TASK PROMPT => Whenever the string "Locate" turns up in a line below, that line should be copied.

INFORMATION SHOWN =>
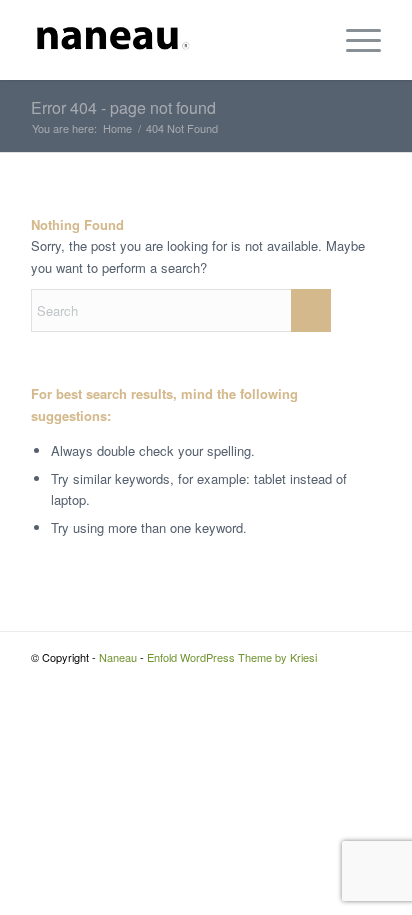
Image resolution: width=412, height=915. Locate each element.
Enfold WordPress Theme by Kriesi (232, 657)
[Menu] (353, 40)
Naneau (118, 657)
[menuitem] (353, 40)
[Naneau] (171, 40)
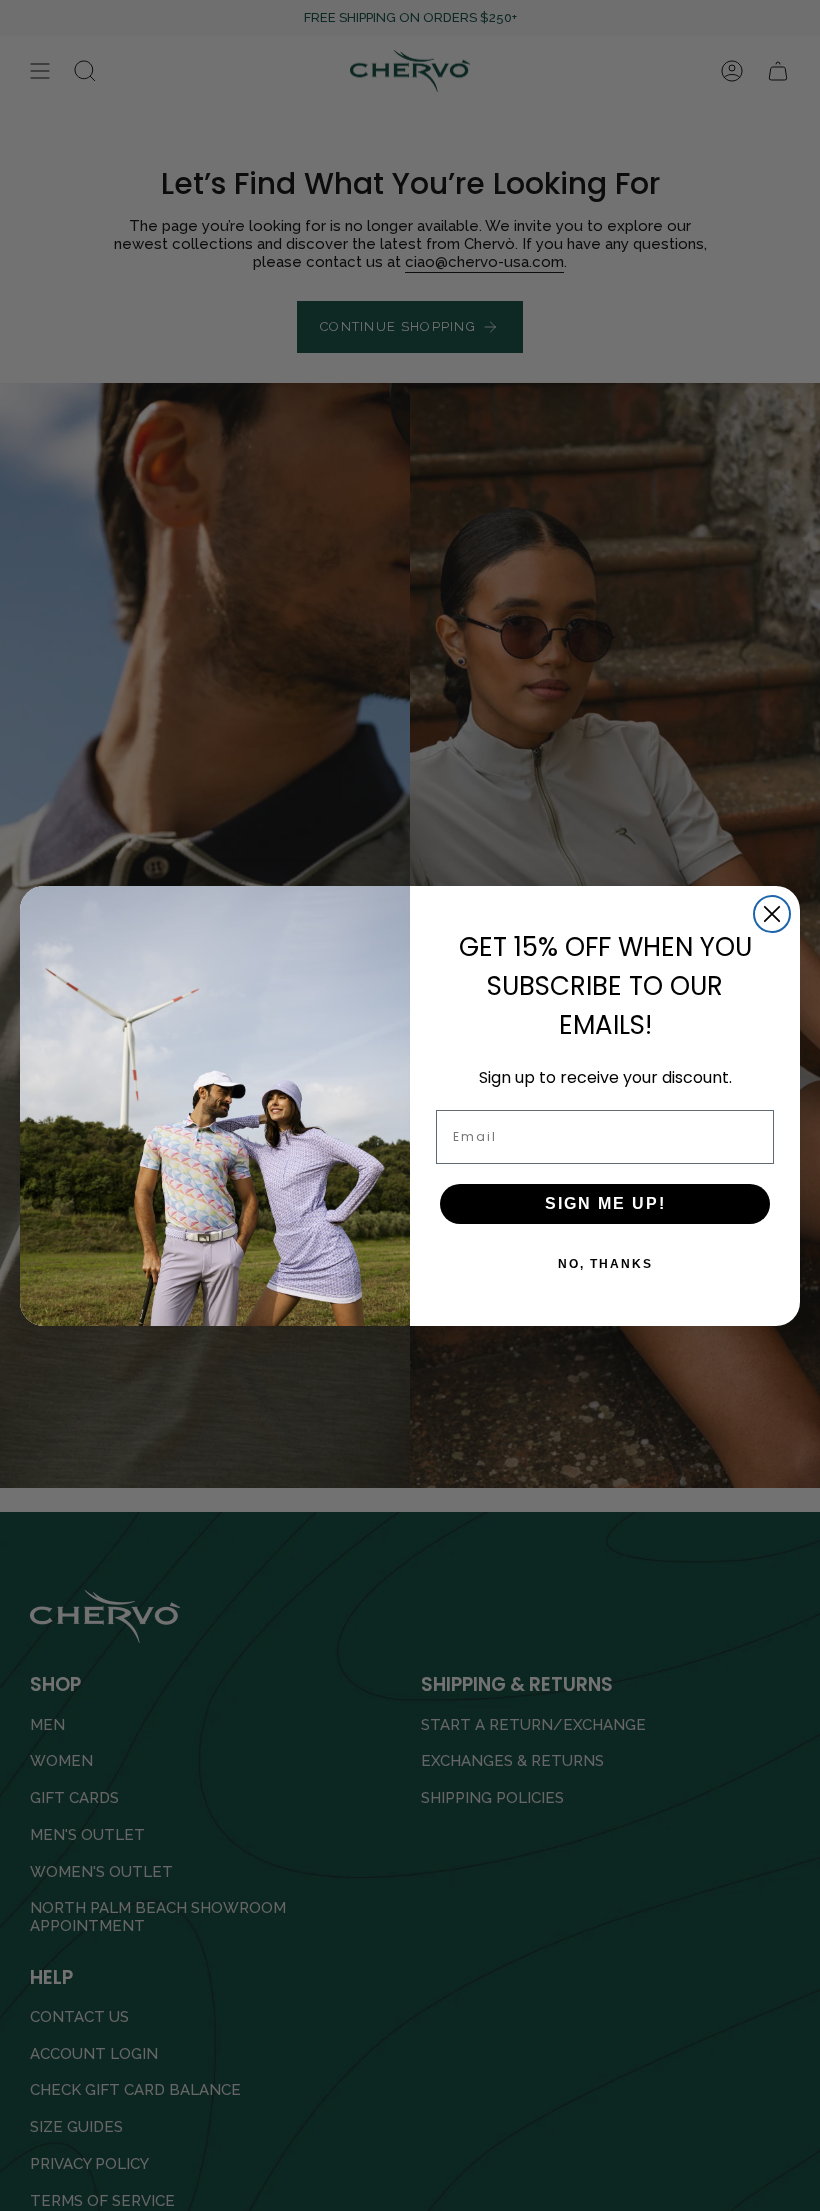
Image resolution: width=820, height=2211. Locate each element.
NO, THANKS (605, 1264)
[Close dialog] (772, 914)
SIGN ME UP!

OUTPUT OF THE EXERCISE =>
Image resolution: width=412, height=915. Locate each element.
Image resolution: width=820, height=2211. Locate each element.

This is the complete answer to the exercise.